Professor Dunham was a notoriously boring lecturer and coupled with the subject matter—Religious Studies—his class made for the ultimate snooze fest.
“People sleep all the time in his class.”
“Not like how I sleep.”
She was right. Rose was a wild sleeper. She would wake up on the floor, sheets and covers askew, multiple nights, with no recollection of how she got there. I could only imagine how she slept in a lecture hall.
“Well, when you put it that way, he definitely thinks you’re a meth addict,” I joked.
“I’m a little classier than meth. I was going to go with ‘shrooms or something a little lighter, sheesh. Doesn’t that stuff make your teeth black?”
“Who knows, Rose.” I shrugged.
When the conversation died, the silence amplified. A gust of wind rustled past the window. Branches from the old oak tree scratched against the glass. Somewhere, a group of crickets were making a beautiful song. And just a few miles down the road, Emily’s body was decomposing under the unforgiving Earth. She’d never see the moon again. She’d never hear a beautiful night again. Death is cruel.
“What do you think’s going to happen?”
I knew what Rose was getting at. It was a conversation we had been avoiding for some time now. It had been only a few weeks since I found Emily, and the rumors around school were flying like bats. Some say that James killed Emily because she broke up with him just a few days before. Others say that it was someone from the swim team. There were tons of girls that wanted the top spot.

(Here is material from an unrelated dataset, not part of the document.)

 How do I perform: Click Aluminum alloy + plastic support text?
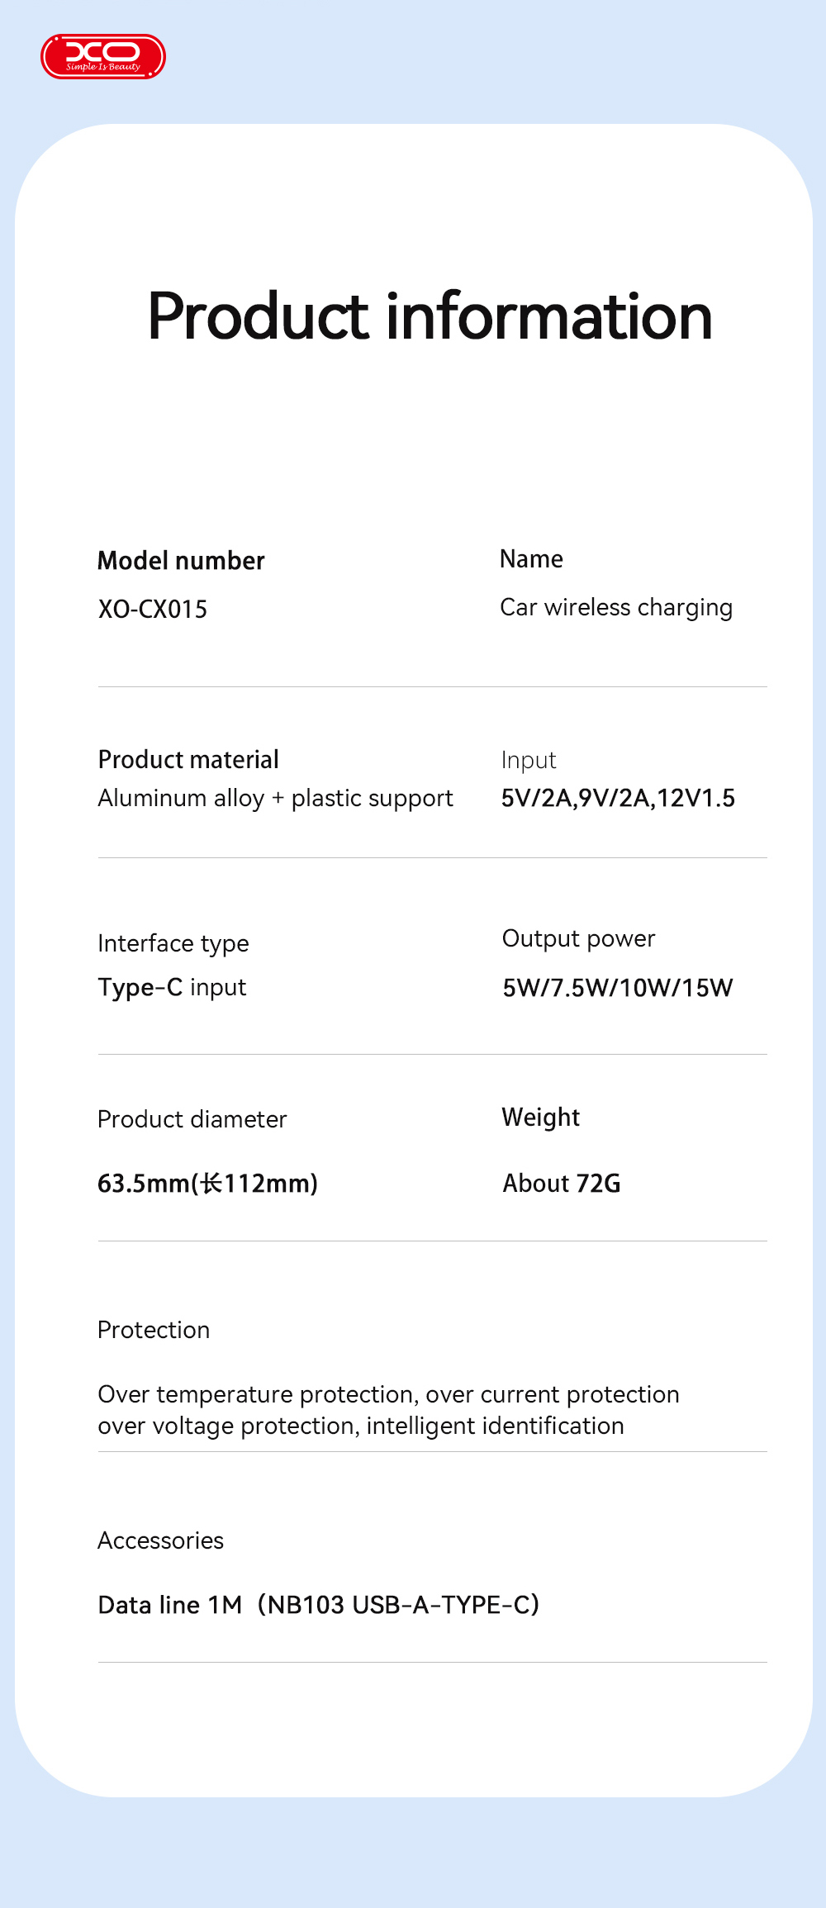(x=275, y=799)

And other people—most people—thought it was me.
“Do you think the police will come?” I could tell Rose was biting her fingernails. She always did when she was hesitant. I knew she wanted to ask what happened when I discovered Emily’s body. I hadn’t shared the details with anyone. They were too gruesome to repeat. I wanted to shake the sight of her dead, bruised body out of my mind, not relive it for the entertainment of others, even if it was for my best friend.

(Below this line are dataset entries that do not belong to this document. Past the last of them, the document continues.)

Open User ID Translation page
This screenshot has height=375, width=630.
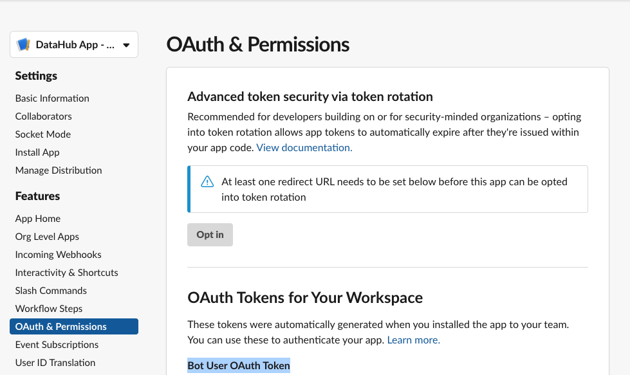[x=55, y=363]
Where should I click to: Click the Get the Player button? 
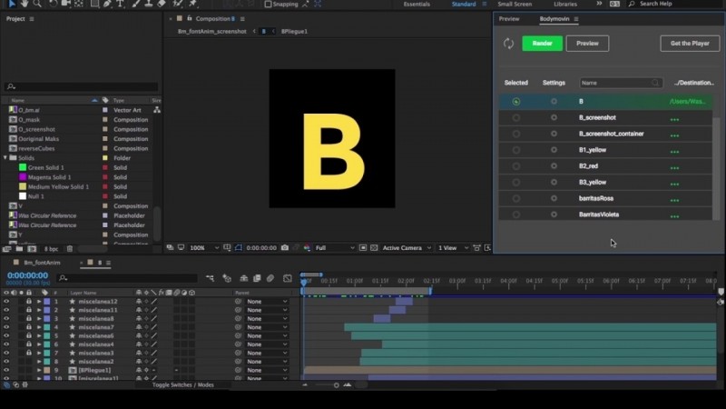click(690, 44)
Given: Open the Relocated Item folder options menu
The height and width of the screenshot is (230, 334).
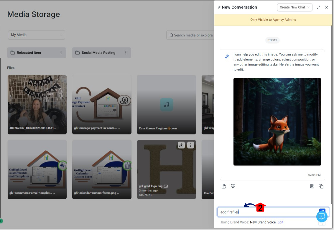Looking at the screenshot, I should 61,53.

“Probably,” I answered dryly. I didn’t want to discuss it. For weeks I didn’t want to discuss anything really. I knew that the Santis family would want answers. They would want someone to blame. I knew they were out for blood, and it didn’t matter whose it was.
“Do you think—”
“Rose.” I knew what she was going to ask. I couldn’t believe that Rose, of all people, would let the gossip get to her. I didn’t kill Emily. I didn’t owe anyone an explanation. Well, maybe the police.
“I mean, they’ll question everyone, right? Not just you.”
“Are you insinuating that I killed Emily?”
“God, no! Reed!” Her sheets crumpled when she bolted up. “I’d never think that.”
“Then what’s with all the questions? I want to know who did it just as much as anyone else. I’m scared, too.”
Why was I defending myself? Rose should know that I would never do anything like that, especially considering my past.
“It’s just…” I heard her spit a fingernail into the darkness. “You were there, ya know. You saw her.”
“It wasn’t like I wanted to. I walked in and she was just…dead.” I choked back a sob that bubbled in my throat. I shut out the sight of her beaten body. I clamped my nostrils down so I couldn’t smell the vile, fishy odor that was radiating off her. The smell seemed to follow me everywhere…like a shadow. “She was just lying there dead.”
“The pool was closed, Reed. What were you even doing in there?” A sliver of moonlight washed over Rose’s face. Her eyes were dark, but wide, like she was afraid. Of what? Of me?
The branches whipped around in the wind and as quickly as the light came, it left. But I saw her expression. I saw the fear in her eyes. It implanted itself in my brain, just like Emily’s dead body. My own best friend thought I was a murderer. I pulled the covers over my head, wishing that I could melt into nothing.
“It’s just that no one knows what happened to her…”
I was about to scream that I didn’t know either, and that I didn’t want to talk about Emily or anything else anymore. I could feel my blood rising when she added, “…no one but you.”